Requirement -> Output every line of the data below as a Markdown table with the columns "Row" and "Line", numbering the rows in order. Skip blank lines and leave out the pictures.

Record list ->
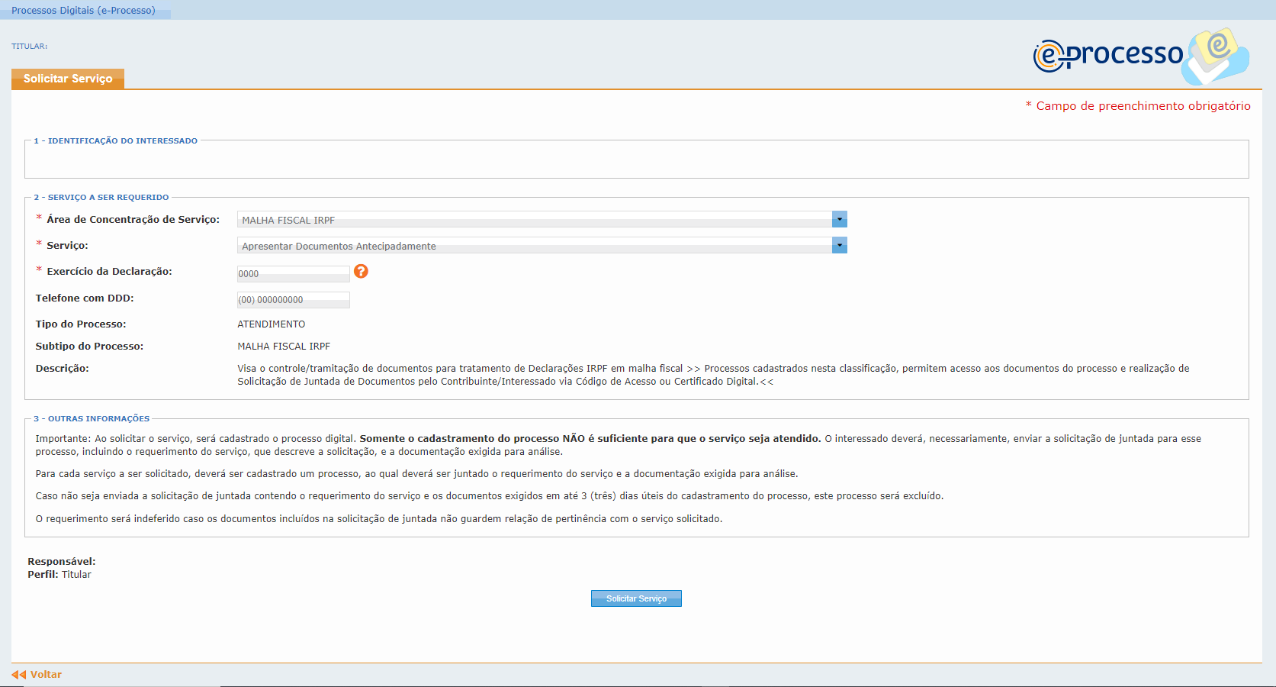This screenshot has height=687, width=1276.
Task: Click the Serviço a Ser Requerido section title
Action: (101, 198)
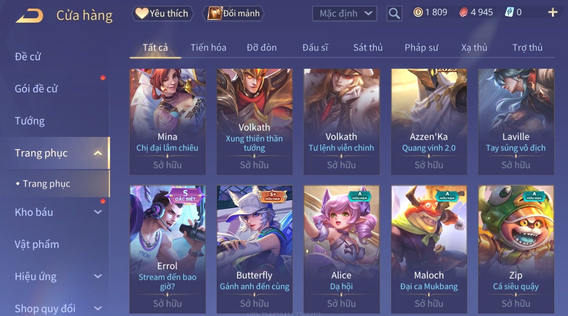
Task: Open search with the magnifier icon
Action: click(x=394, y=14)
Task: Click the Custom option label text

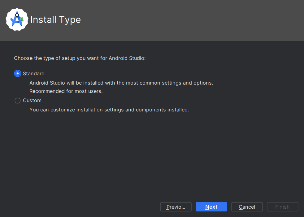Action: (32, 100)
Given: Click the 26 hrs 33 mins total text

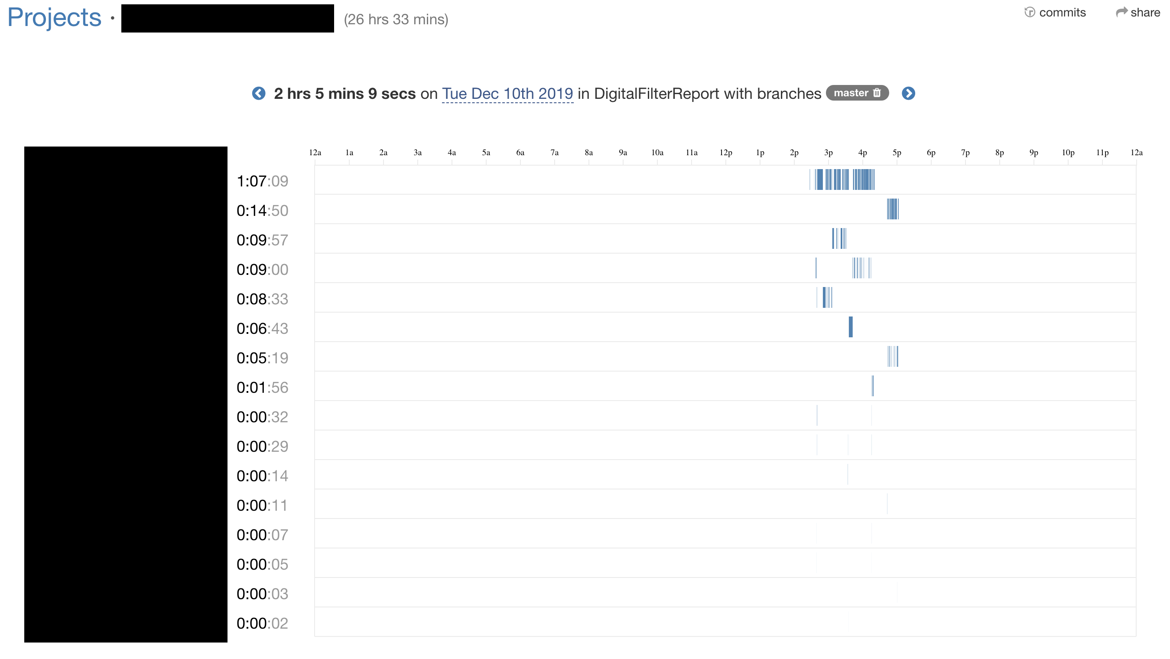Looking at the screenshot, I should click(396, 20).
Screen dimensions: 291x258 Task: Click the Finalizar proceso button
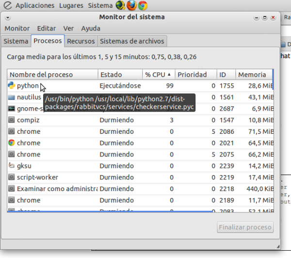pyautogui.click(x=245, y=227)
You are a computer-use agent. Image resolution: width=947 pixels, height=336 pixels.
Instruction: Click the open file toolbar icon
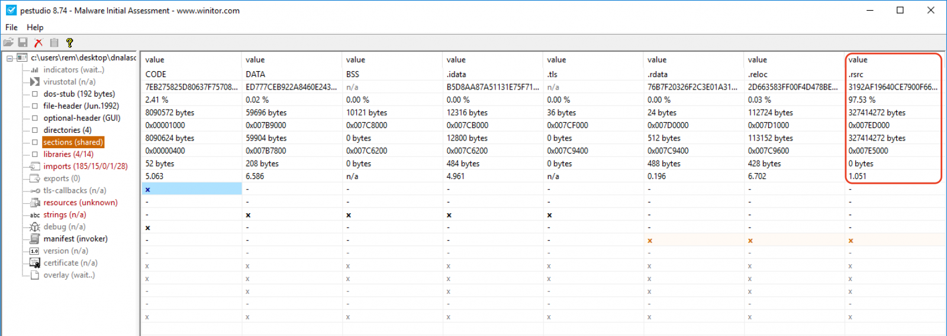point(8,43)
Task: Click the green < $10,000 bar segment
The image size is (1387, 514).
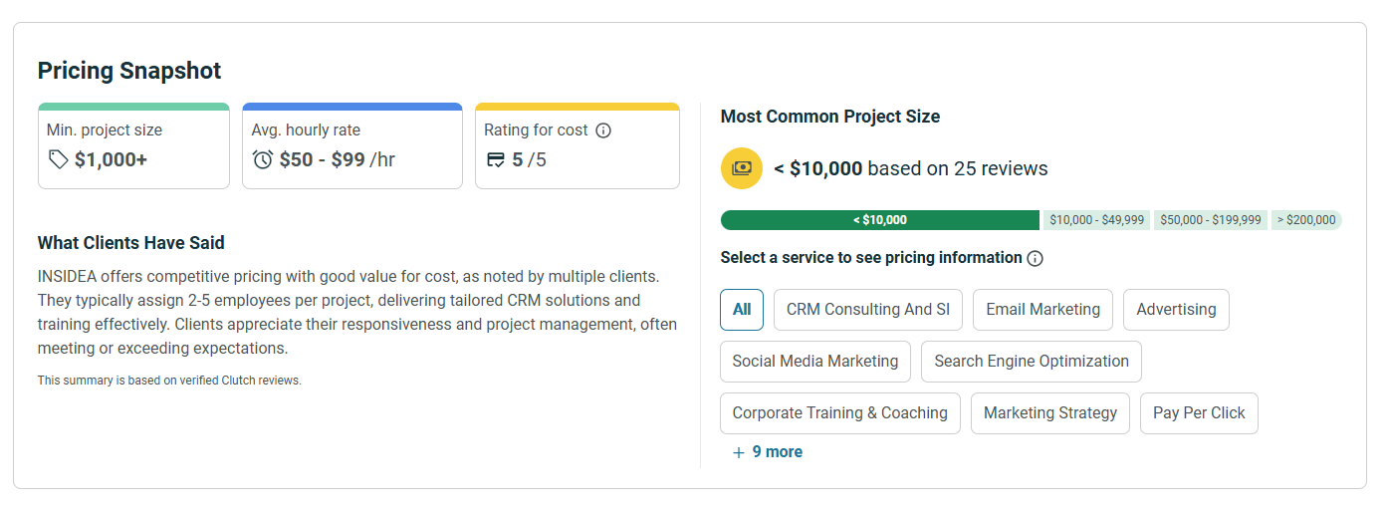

Finished exercise ->
| Row | Line |
|---|---|
| 1 | This screenshot has height=687, width=1276. |
| 2 | Task: Click the Serviço a Ser Requerido section title |
| 3 | Action: (101, 198) |
| 4 | Task: Open search with the magnifier icon |
| 5 | Action: click(x=394, y=14) |
| 6 | Task: Click the Custom option label text |
| 7 | Action: (32, 100) |
| 8 | Given: Click the 26 hrs 33 mins total text |
| 9 | Looking at the screenshot, I should click(396, 20). |
| 10 | Screen dimensions: 291x258 Task: Click the Finalizar proceso button |
| 11 | pyautogui.click(x=245, y=227) |
| 12 | You are a computer-use agent. Image resolution: width=947 pixels, height=336 pixels. |
| 13 | Instruction: Click the open file toolbar icon |
| 14 | point(8,43) |
| 15 | Task: Click the green < $10,000 bar segment |
| 16 | The image size is (1387, 514). |